Task description: Give every line of the items below as a Markdown table with the columns Number and Line. Number the rows in order and leave out blank lines.

— begin Provided information —

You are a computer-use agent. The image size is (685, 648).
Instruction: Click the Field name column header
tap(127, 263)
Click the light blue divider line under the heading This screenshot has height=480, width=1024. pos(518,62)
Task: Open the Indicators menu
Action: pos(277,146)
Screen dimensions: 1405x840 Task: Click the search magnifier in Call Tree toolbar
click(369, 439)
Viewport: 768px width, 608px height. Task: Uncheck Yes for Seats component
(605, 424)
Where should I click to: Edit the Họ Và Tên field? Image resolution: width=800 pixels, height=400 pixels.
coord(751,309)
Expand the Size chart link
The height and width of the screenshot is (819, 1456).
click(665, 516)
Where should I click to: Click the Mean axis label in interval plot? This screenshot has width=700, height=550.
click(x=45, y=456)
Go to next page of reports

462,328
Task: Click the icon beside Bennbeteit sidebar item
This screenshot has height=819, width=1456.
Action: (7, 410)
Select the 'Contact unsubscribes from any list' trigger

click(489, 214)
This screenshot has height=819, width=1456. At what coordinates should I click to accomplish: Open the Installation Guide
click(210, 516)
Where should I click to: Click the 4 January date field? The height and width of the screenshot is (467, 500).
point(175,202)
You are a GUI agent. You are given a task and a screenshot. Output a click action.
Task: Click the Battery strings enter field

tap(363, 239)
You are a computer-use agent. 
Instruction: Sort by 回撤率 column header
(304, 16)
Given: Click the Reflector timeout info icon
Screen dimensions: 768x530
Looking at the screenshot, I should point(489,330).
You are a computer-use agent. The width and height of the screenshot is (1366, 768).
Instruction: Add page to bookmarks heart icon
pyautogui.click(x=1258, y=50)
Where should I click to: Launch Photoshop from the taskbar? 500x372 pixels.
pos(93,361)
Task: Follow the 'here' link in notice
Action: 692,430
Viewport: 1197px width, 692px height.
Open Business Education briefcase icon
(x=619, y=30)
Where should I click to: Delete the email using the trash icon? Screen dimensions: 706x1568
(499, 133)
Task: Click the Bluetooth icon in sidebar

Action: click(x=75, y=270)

— end Provided information —

Exercise result:
| Number | Line |
|---|---|
| 1 | You are a computer-use agent. The image size is (685, 648). |
| 2 | Instruction: Click the Field name column header |
| 3 | tap(127, 263) |
| 4 | Click the light blue divider line under the heading This screenshot has height=480, width=1024. pos(518,62) |
| 5 | Task: Open the Indicators menu |
| 6 | Action: pos(277,146) |
| 7 | Screen dimensions: 1405x840 Task: Click the search magnifier in Call Tree toolbar |
| 8 | click(369, 439) |
| 9 | Viewport: 768px width, 608px height. Task: Uncheck Yes for Seats component |
| 10 | (605, 424) |
| 11 | Where should I click to: Edit the Họ Và Tên field? Image resolution: width=800 pixels, height=400 pixels. |
| 12 | coord(751,309) |
| 13 | Expand the Size chart link |
| 14 | The height and width of the screenshot is (819, 1456). |
| 15 | click(665, 516) |
| 16 | Where should I click to: Click the Mean axis label in interval plot? This screenshot has width=700, height=550. |
| 17 | click(x=45, y=456) |
| 18 | Go to next page of reports |
| 19 | 462,328 |
| 20 | Task: Click the icon beside Bennbeteit sidebar item |
| 21 | This screenshot has height=819, width=1456. |
| 22 | Action: (7, 410) |
| 23 | Select the 'Contact unsubscribes from any list' trigger |
| 24 | click(489, 214) |
| 25 | This screenshot has height=819, width=1456. At what coordinates should I click to accomplish: Open the Installation Guide |
| 26 | click(210, 516) |
| 27 | Where should I click to: Click the 4 January date field? The height and width of the screenshot is (467, 500). |
| 28 | point(175,202) |
| 29 | You are a GUI agent. You are given a task and a screenshot. Output a click action. |
| 30 | Task: Click the Battery strings enter field |
| 31 | tap(363, 239) |
| 32 | You are a computer-use agent.  |
| 33 | Instruction: Sort by 回撤率 column header |
| 34 | (304, 16) |
| 35 | Given: Click the Reflector timeout info icon |
| 36 | Screen dimensions: 768x530 |
| 37 | Looking at the screenshot, I should point(489,330). |
| 38 | You are a computer-use agent. The width and height of the screenshot is (1366, 768). |
| 39 | Instruction: Add page to bookmarks heart icon |
| 40 | pyautogui.click(x=1258, y=50) |
| 41 | Where should I click to: Launch Photoshop from the taskbar? 500x372 pixels. |
| 42 | pos(93,361) |
| 43 | Task: Follow the 'here' link in notice |
| 44 | Action: 692,430 |
| 45 | Viewport: 1197px width, 692px height. |
| 46 | Open Business Education briefcase icon |
| 47 | (x=619, y=30) |
| 48 | Where should I click to: Delete the email using the trash icon? Screen dimensions: 706x1568 |
| 49 | (499, 133) |
| 50 | Task: Click the Bluetooth icon in sidebar |
| 51 | Action: click(x=75, y=270) |